Les sections citées par l’article susmentionné sont notamment :
- Section 1 : Les atteintes volontaires à l’intégrité de la personne dont les actes de tortures et de barbarie (articles 222-1 à 222-6-4 du Code pénal) ;
- Et Section 3 : Du viol, de l’inceste et des autres agressions sexuelles (articles 222-22 à 222-33-1 du Code pénal).
Pour autant, l’inscription de ces peines complémentaires manque d’efficacité du fait du caractère très limité de leur application, puisque faut-il encore identifier l’animal pour le confisquer et faut-il encore que l’auteur de l’infraction en soit le gardien…

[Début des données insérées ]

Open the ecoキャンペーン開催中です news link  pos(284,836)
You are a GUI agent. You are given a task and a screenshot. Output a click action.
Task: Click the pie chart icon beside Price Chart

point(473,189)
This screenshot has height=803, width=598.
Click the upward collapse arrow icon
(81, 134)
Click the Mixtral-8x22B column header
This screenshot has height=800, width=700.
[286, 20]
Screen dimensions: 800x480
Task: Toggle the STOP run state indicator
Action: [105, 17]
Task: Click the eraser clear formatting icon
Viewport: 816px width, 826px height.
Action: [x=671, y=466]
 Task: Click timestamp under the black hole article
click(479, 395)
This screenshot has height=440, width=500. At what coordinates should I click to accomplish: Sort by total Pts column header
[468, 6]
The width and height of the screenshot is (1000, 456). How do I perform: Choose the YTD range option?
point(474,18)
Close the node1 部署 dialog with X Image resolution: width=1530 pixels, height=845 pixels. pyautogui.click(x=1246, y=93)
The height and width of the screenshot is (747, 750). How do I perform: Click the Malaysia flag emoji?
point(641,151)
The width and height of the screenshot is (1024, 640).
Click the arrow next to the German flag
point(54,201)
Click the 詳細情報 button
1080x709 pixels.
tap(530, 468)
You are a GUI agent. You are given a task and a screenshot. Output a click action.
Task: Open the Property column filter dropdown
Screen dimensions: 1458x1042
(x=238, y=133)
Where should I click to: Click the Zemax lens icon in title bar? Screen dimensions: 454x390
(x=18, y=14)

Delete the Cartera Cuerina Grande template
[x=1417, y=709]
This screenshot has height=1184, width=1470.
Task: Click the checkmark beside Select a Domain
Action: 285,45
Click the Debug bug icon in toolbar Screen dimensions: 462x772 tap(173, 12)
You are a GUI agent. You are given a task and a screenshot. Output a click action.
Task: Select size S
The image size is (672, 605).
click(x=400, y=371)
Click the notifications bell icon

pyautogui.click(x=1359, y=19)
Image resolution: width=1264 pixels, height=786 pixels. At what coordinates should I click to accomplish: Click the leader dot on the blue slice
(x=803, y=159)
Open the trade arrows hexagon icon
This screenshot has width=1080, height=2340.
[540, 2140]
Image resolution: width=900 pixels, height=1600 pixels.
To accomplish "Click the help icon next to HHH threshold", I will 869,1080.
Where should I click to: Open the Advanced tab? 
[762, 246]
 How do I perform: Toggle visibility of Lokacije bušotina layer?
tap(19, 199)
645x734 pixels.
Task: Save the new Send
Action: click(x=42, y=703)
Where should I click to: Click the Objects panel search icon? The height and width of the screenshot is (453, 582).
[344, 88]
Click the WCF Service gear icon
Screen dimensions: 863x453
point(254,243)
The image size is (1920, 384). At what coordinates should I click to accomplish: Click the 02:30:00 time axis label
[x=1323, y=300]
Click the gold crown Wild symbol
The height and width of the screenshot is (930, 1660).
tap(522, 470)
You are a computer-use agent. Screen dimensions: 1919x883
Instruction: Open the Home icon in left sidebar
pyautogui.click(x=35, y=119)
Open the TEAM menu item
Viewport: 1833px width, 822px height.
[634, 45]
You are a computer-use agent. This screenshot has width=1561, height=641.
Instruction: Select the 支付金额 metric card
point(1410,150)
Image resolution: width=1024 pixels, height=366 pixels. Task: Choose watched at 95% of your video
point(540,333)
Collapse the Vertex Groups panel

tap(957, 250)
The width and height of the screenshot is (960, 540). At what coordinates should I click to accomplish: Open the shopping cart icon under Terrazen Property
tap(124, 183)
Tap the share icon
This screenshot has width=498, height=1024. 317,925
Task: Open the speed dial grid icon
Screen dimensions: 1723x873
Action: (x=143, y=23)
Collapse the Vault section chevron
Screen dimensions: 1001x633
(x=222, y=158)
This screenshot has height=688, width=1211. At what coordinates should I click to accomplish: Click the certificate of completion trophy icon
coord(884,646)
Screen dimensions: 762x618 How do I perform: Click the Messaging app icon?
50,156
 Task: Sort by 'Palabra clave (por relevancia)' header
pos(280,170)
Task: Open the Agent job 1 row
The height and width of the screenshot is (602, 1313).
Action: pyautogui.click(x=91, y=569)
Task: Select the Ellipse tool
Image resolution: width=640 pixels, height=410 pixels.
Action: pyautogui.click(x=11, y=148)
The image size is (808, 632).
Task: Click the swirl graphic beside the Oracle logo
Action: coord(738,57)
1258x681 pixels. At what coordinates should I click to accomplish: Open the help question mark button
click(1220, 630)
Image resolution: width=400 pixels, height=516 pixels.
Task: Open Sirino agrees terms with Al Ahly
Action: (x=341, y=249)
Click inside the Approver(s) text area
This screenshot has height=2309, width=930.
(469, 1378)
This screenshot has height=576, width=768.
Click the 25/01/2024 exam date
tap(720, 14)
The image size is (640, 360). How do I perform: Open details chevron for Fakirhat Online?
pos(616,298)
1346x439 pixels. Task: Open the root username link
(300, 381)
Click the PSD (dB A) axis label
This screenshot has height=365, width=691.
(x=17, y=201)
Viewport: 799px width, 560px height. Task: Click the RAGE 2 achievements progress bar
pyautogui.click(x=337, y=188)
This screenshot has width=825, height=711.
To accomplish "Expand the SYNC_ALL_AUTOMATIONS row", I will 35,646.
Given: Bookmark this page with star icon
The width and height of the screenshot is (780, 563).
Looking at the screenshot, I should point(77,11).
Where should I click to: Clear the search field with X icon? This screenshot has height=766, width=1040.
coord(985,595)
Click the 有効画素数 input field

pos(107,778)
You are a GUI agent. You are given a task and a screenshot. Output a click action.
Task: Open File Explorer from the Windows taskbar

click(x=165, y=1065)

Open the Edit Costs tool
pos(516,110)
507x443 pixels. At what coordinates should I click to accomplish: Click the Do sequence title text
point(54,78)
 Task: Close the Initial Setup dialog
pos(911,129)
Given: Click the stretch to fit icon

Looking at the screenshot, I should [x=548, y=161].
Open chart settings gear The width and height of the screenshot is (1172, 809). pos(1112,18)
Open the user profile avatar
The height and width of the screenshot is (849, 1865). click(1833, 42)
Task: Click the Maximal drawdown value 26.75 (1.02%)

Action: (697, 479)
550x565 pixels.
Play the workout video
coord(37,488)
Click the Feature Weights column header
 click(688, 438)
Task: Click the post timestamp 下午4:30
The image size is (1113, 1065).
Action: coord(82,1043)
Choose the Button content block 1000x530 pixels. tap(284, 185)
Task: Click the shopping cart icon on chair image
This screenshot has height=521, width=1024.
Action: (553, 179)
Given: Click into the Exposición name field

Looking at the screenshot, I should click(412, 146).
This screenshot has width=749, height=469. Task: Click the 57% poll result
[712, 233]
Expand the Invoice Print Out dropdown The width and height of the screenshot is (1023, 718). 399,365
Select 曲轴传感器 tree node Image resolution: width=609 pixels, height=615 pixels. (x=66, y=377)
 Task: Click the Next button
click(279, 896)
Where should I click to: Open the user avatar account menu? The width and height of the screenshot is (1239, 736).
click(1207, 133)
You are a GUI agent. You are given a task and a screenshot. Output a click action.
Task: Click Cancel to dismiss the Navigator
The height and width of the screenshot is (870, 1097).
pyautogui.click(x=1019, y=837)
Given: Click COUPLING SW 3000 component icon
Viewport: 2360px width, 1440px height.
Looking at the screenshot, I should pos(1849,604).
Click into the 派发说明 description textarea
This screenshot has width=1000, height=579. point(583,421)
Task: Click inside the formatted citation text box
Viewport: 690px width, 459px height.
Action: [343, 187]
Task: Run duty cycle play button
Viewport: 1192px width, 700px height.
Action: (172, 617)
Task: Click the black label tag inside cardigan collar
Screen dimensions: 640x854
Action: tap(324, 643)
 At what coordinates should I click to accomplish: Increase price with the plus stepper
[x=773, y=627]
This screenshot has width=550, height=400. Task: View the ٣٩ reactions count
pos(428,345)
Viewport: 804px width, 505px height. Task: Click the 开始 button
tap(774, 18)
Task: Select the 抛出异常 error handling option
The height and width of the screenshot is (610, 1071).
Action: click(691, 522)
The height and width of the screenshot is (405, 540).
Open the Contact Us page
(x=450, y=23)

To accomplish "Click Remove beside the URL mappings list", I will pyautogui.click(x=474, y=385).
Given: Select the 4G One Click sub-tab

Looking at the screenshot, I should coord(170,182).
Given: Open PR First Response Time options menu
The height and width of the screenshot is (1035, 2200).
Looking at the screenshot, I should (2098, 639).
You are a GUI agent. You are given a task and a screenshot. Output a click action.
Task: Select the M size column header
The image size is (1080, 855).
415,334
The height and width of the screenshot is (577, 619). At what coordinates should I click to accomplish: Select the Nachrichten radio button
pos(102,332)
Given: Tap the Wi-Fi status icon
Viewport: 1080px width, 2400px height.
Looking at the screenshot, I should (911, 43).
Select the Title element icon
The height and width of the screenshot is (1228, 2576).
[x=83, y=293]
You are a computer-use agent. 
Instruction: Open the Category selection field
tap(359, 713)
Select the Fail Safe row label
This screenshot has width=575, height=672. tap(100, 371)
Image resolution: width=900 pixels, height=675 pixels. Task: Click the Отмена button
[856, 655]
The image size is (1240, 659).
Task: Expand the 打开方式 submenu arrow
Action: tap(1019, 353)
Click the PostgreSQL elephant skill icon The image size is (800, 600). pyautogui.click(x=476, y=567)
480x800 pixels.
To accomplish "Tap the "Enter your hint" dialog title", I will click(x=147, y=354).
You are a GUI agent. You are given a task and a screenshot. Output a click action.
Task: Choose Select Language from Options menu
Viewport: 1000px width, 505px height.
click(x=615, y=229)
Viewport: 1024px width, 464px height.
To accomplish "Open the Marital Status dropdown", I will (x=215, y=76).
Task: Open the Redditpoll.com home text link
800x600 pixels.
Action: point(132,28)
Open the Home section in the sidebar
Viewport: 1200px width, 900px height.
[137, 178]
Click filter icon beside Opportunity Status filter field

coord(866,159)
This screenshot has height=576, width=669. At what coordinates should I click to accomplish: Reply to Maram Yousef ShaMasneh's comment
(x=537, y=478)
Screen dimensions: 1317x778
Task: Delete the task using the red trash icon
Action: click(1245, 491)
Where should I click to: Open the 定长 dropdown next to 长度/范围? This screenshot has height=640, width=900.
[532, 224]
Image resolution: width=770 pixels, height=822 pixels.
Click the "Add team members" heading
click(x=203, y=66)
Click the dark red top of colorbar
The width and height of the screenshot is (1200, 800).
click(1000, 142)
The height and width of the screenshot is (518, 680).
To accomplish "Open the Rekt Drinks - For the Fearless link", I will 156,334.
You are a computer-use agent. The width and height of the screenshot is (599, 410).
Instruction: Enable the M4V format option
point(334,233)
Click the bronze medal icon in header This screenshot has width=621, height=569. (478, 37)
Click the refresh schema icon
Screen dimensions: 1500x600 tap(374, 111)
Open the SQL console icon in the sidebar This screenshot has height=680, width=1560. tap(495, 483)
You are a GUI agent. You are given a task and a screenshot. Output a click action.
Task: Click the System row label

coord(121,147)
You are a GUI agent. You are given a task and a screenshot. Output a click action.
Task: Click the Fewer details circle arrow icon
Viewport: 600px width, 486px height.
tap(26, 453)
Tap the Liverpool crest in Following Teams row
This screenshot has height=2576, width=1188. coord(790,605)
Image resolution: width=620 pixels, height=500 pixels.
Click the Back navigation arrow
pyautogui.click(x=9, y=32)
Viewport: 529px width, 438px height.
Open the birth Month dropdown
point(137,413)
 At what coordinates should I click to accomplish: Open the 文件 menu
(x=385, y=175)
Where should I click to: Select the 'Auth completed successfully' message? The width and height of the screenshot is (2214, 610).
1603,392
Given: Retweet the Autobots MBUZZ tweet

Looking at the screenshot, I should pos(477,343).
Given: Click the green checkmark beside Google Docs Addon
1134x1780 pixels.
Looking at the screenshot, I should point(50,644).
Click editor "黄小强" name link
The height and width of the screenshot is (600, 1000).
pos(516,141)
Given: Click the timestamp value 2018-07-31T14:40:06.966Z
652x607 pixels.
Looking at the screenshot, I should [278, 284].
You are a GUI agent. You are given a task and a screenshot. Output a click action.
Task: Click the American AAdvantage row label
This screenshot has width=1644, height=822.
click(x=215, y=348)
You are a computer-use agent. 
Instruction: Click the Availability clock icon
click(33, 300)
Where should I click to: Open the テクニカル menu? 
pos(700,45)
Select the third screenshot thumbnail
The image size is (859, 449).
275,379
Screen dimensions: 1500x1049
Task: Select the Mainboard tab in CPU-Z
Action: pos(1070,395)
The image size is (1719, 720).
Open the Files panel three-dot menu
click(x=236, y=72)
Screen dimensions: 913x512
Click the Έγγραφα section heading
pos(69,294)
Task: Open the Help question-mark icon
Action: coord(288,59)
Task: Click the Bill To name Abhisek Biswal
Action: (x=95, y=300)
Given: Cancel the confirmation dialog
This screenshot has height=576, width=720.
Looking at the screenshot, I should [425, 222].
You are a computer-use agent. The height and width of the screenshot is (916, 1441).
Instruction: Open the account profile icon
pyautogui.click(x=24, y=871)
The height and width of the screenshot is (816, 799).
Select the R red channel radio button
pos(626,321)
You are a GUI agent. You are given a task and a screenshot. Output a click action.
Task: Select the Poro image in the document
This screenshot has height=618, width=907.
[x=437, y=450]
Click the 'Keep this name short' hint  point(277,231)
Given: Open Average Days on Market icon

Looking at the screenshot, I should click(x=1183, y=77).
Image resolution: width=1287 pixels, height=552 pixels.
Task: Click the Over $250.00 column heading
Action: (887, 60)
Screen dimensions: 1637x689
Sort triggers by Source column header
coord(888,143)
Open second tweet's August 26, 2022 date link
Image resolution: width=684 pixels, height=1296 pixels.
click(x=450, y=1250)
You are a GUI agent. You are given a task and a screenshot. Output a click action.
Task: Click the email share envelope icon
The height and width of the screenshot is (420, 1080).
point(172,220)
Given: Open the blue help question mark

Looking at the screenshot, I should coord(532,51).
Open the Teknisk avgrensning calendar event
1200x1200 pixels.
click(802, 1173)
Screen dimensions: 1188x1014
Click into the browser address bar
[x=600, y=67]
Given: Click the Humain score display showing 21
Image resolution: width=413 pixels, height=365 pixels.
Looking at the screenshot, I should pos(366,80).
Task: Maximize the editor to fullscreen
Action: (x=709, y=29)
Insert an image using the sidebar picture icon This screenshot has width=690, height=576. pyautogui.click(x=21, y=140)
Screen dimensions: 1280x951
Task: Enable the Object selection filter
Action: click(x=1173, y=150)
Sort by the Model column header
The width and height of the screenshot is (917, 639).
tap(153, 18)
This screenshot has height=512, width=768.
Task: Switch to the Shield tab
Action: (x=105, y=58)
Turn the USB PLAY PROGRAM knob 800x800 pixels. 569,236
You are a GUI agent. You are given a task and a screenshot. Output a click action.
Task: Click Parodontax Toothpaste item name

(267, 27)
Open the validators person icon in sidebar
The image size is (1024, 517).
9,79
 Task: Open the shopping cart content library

La solution la plus simple, mais la plus ambitieuse, pour que l’animal ne soit pas écarté de la prévention, serait l’application de l’article 222-22-2 du Code pénal :
« Constitue également une agression sexuelle le fait d’imposer à une personne, par violence, contrainte, menace ou surprise, le fait de subir une atteinte sexuelle de la part d’un tiers ou de procéder sur elle-même à une telle atteinte. »
Pour autant, la notion de « tiers » renvoie uniquement à l’humain, soit un être doté de la personnalité juridique.
Tel n’est pas le cas des animaux non-humain…
Dès lors, donner une personnalité juridique aux animaux permettrait de supprimer le risque de les laisser presque systématiquement de côté.